After much calculation, all of the trigonometry cancels and we have r=e(sqrt(5/8)+sqrt(3/2)). Then doing the integration we get the content to be (25/4)(sqrt(5)+2)e^4.

Comment author: Thomas 13 February 2017 07:54:47PM *  0 points [-]

Well done, I think.

When I saw this site I have linked, I thought what a shame that the bulk of the cell-600 is "unknown". This would be a perfect problem for those clever guys who solved some problems already!

In a sense, I wasn't wrong.

Comment author: Oscar_Cunningham 13 February 2017 08:26:53PM 0 points [-]

Yeah, it is strange that they don't have it.

It was still a fun problem even if WolframAlpha already knew the answer!

Comment author: gjm 13 February 2017 12:43:42PM 0 points [-]

Vs lbh glcr "ibyhzr bs 600-pryy" vagb Jbysenz Nycun, gur nafjre V nffhzr lbh'er ybbxvat sbe pbzrf fgenvtug bhg.

Comment author: Thomas 13 February 2017 01:04:54PM 0 points [-]

This was quick, if true.

How does Wolfram Alpha knows that? And since when?

http://hi.gher.space/wiki/Hydrochoron

Those guys should update, and also should Wikipedia.

Comment author: gjm 13 February 2017 09:42:46PM 0 points [-]

I don't know how Wolfram Alpha knows; I'm fearfully ignorant of this sort of thing myself. Perhaps there's a well-known decomposition of the 600-cell into nice simple bits whose 4-volume is easy to calculate?

Comment author: Oscar_Cunningham 13 February 2017 10:24:09PM 1 point [-]

The method I use below (integrate its surface area) works for every regular polytope, so it could be the method Wolfram Alpha uses. The only difficult part is simplification of a complicated trigonometric expression, but Wolfram Alpha eats those for breakfast.

On the other hand there are only three families of regular polytope above dimension 4, so maybe it just knows a general formula for those three families and then just has the five exceptional regular polytopes programmed in as special cases.

Comment author: gjm 14 February 2017 12:00:47AM 0 points [-]

The second of those seems extremely likely. (But, I repeat, I don't really know anything about this stuff.)

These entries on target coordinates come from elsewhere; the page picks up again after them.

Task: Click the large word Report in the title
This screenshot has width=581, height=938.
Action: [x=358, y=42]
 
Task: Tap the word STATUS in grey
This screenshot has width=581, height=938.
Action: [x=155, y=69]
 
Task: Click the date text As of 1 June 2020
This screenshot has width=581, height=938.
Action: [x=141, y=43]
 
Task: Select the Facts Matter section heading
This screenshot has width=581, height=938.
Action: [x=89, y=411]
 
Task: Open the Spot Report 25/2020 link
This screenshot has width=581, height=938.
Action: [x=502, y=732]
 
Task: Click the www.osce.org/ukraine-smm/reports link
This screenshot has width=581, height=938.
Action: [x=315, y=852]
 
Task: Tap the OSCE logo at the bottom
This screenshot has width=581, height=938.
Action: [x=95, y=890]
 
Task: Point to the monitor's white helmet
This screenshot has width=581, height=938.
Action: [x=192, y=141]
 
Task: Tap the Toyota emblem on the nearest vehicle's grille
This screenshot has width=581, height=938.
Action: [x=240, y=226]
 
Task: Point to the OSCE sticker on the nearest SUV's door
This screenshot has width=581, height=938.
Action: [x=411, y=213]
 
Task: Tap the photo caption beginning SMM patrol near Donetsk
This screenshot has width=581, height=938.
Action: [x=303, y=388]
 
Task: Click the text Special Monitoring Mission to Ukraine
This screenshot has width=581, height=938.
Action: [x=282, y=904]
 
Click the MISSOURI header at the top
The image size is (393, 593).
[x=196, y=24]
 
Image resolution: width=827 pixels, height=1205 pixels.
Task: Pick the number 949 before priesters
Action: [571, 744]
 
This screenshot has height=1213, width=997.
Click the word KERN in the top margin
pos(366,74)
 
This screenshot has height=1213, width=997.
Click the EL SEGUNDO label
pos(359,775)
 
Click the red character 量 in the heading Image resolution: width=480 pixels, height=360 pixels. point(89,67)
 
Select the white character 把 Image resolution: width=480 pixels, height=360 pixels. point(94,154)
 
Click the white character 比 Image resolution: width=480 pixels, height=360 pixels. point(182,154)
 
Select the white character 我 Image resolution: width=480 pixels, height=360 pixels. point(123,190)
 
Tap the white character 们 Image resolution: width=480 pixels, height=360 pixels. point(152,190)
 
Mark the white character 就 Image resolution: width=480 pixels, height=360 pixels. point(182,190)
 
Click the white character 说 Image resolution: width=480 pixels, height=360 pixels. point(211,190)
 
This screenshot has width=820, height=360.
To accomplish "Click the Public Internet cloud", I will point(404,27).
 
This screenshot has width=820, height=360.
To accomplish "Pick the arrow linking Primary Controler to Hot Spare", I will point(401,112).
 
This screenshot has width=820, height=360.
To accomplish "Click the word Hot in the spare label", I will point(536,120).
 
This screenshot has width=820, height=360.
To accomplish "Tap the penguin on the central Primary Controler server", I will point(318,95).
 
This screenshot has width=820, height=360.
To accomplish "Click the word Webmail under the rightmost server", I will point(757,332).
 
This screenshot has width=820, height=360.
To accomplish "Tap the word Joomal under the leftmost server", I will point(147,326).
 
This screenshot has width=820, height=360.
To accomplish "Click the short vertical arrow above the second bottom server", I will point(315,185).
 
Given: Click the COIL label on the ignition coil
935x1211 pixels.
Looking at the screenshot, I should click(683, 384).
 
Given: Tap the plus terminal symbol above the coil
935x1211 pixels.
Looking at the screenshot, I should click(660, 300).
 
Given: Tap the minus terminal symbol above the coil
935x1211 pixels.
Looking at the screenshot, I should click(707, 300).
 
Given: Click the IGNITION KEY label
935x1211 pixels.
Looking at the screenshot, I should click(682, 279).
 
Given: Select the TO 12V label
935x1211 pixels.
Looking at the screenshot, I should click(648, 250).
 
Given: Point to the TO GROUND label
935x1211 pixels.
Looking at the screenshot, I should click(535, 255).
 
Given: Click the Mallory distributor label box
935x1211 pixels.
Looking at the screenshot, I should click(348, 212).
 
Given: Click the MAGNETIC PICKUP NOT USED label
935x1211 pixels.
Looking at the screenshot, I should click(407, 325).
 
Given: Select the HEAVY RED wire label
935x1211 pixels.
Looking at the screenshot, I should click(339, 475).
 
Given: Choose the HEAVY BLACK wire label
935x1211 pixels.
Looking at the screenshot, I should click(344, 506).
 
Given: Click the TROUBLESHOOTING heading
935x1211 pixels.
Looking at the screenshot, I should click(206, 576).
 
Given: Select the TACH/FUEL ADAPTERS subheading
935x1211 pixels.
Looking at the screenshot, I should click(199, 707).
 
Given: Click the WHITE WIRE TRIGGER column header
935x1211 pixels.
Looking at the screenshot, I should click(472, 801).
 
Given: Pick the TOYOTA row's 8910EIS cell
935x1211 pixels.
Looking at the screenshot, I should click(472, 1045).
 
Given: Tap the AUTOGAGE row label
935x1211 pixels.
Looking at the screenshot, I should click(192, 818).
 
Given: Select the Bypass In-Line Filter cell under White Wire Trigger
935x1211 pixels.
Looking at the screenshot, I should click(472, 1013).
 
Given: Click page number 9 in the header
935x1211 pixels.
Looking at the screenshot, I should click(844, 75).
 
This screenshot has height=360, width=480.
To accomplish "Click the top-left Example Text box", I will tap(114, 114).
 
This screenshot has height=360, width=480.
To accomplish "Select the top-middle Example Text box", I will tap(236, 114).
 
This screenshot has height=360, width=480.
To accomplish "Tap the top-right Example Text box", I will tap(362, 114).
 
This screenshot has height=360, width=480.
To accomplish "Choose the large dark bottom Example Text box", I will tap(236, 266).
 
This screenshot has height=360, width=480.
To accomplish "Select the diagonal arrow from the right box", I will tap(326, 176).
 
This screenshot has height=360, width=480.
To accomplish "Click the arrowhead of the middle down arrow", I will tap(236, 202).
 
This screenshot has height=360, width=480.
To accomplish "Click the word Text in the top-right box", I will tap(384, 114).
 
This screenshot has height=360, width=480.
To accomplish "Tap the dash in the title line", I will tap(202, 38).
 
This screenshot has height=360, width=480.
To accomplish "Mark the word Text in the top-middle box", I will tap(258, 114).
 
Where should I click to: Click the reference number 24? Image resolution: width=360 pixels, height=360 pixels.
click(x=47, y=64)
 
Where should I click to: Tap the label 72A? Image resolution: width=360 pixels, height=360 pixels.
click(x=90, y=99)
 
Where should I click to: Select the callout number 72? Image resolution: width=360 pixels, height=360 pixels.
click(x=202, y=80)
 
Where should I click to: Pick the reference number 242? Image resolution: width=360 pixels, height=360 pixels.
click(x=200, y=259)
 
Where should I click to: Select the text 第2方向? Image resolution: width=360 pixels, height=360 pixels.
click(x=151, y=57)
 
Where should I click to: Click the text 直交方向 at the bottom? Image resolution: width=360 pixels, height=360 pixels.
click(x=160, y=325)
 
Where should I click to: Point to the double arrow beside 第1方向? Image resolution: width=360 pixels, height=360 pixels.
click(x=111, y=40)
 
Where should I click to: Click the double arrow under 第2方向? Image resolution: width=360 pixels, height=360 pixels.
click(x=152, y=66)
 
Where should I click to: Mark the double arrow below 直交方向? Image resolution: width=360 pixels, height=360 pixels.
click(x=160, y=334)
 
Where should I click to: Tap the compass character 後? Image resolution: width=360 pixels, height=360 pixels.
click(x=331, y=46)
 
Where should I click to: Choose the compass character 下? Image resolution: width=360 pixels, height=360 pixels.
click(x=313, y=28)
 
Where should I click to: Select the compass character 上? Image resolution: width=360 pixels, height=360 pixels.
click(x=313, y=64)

Comment author: gjm 13 February 2017 12:40:52PM 0 points [-]

What do you mean by "general formula for the bulk"? I mean, (1) are you using "bulk" as a synonym for hypervolume or does it mean something else, and (2) along what axes are you wanting answerers to generalize? Obviously allowing for different edge length is trivial. Are you looking for a formula for arbitrary convex polytopes, or what?